#### TEXT EXCERPT:

□ □ □ □

The 1963 Supreme Court case Brady v. Maryland established the legal precedent that “the suppression by the prosecution of evidence favorable to an accused … violates due process where the evidence is material either to guilt or to punishment, irrespective of the good faith or bad faith of the prosecution.”
The J20 defendants’ attorneys argued that the withheld evidence in question was from an edited video created by Project Veritas, a far-right political organization that has become known for “sting” operations utilizing selectively edited footage in targeted smear campaigns against its political opponents. The organization gained notoriety in 2009 for producing doctored video evidence that led to the collapse of the Association of Community Organizations for Reform Now (ACORN). In the current case, the prosecution presented a doctored video produced by Project Veritas-linked infiltrators of Disrupt J20 planning sessions to falsely suggest that the group intended to incite violence at the inauguration.
The continued attempts by the prosecution to smear protestors as violent conspirators hinged on the concept of “collective punishment.” This stands in direct violation of the First Amendment of the US Constitution, which prohibits “abridging the freedom of speech, or of the press; or the right of the people peaceably to assemble, and to petition the Government for a redress of grievances.”
The government’s case was also in violation of international law. The practice of collective punishment is characterized as a war crime under the 1949 Geneva Conventions.
The mainstream media was quick to express its distaste for the decision to drop all charges. The Washington Post was quick to smear the demonstrations as “destructive Inauguration Day protests in the nation’s capital,” which “stretched more than 16 blocks.” The article continued with further slander, claiming “a large group of protesters set small fires and used bricks and crowbars to smash storefronts.”
DC Police Chief Peter Newsham made an extraordinary statement decrying the court’s decision. “In the American criminal justice system,” he said, “sometimes the bad guys win. That’s what happened in this case.” He went on to say that the police plan to “adjust our tactics accordingly to insure that anyone who comes to Washington DC with the intent of destroying property and/or injuring people is held accountable for their actions.”
Newsham’s statement should serve as a warning to the working class that there are significant fascistic elements within the police and the state itself that would rather dispense with democratic rights, including the right to due process, in favor of open repression.
The police responded to the J20 demonstration with indiscriminate violence and the mass “kettling” of protesters, eventually arresting 230 people. Officers fired on the crowd with chemical agents, pepper spray, rubber bullets and crowd control grenades.
DC police have attempted to justify the crackdown by citing several windows that were broken at five different corporate storefronts, a relatively common occurrence during mass demonstrations. Hours after the arrests took place, a limousine was set on fire, an unrelated act which the prosecution had attempted to pin on defendants.
An American Civil Liberties Union lawsuit, currently underway against the DC police, alleges that officers knocked a 10-year-old boy to the ground and pepper-sprayed his mother. Overall, police deployed weapons on at least 191 occasions in the course of the day. Police fired 74 sting ball grenades, a type of “non-lethal” explosive that ejects rubber balls in a radius surrounding the point of impact. Protesters also claim police sexually assaulted detainees.

□ □ □ □

#### RECORD EXTRACTS:
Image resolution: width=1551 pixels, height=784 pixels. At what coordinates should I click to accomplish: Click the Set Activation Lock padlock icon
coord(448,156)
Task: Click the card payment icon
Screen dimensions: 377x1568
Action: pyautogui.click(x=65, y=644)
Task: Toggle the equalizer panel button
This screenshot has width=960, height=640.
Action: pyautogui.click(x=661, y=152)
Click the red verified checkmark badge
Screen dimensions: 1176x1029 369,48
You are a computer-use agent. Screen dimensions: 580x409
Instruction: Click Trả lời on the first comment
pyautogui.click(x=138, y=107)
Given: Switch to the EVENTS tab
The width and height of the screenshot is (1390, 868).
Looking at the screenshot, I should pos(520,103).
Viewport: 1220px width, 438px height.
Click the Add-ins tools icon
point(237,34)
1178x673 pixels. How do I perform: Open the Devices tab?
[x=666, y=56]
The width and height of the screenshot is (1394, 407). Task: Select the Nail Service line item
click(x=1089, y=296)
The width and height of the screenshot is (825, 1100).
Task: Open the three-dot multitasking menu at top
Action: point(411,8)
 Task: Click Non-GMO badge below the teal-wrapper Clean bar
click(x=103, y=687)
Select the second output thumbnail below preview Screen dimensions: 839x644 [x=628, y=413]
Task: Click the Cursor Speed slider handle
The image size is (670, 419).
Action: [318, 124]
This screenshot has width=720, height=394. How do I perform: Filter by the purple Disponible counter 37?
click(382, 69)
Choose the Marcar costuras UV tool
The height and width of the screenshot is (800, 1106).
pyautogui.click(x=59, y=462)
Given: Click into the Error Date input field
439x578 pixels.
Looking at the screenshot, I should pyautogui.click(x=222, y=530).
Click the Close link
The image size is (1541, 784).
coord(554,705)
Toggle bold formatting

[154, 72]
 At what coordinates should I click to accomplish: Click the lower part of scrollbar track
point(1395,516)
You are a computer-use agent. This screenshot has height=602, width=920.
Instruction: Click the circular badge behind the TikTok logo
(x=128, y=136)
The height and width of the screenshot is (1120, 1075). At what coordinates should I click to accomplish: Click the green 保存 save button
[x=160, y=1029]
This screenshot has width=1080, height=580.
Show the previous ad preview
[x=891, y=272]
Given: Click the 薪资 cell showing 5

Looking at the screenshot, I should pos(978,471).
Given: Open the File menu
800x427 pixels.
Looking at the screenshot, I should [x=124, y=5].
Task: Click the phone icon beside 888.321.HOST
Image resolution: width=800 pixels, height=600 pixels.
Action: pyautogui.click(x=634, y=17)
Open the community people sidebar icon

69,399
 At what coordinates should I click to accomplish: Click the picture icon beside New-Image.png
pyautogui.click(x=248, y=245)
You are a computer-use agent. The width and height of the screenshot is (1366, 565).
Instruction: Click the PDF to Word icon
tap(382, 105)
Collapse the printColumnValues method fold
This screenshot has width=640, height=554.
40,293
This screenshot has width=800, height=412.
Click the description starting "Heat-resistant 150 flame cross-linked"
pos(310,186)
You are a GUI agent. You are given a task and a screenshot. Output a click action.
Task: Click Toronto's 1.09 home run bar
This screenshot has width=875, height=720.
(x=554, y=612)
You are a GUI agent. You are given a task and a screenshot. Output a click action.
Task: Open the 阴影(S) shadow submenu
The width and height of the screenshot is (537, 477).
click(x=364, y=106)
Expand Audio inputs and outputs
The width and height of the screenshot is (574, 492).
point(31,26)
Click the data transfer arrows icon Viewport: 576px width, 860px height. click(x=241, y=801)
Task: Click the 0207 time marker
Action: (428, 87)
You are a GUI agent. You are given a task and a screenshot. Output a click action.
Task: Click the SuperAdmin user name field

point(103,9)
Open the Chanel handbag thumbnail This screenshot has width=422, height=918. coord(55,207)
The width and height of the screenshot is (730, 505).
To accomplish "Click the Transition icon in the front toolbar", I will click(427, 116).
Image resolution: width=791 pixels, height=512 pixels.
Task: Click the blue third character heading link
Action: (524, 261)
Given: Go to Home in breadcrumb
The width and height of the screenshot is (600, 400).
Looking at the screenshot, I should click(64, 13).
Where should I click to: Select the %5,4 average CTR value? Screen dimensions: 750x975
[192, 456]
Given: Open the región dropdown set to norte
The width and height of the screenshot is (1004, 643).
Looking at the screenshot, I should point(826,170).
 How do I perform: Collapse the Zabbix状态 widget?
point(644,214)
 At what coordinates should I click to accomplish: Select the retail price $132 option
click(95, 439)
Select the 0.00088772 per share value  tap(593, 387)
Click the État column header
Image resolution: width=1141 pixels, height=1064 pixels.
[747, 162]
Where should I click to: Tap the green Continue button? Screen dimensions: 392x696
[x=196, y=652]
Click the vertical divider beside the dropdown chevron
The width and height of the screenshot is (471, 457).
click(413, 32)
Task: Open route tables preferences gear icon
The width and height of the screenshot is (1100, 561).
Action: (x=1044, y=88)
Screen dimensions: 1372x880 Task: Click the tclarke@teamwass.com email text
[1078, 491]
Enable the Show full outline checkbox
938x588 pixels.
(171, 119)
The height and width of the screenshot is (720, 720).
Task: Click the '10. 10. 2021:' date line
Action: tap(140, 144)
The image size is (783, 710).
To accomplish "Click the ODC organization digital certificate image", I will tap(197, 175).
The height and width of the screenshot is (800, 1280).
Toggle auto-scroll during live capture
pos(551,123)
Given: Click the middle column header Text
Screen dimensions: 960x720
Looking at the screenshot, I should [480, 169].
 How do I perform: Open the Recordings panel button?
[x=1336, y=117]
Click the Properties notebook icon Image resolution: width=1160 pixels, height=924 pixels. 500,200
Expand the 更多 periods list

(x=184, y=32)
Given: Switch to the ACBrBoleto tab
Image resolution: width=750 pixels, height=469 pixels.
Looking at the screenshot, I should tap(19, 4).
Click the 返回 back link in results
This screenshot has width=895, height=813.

□ □ □ □

#### ASSIGNMENT:
In the J20 article, rewrite the passage that begins with "The police responded" and ends with "pin on defendants.", substituting "sedan" for "limousine". The listing comes from a separate source.

#### ANSWER TO THIS TASK:
The police responded to the J20 demonstration with indiscriminate violence and the mass “kettling” of protesters, eventually arresting 230 people. Officers fired on the crowd with chemical agents, pepper spray, rubber bullets and crowd control grenades.
DC police have attempted to justify the crackdown by citing several windows that were broken at five different corporate storefronts, a relatively common occurrence during mass demonstrations. Hours after the arrests took place, a sedan was set on fire, an unrelated act which the prosecution had attempted to pin on defendants.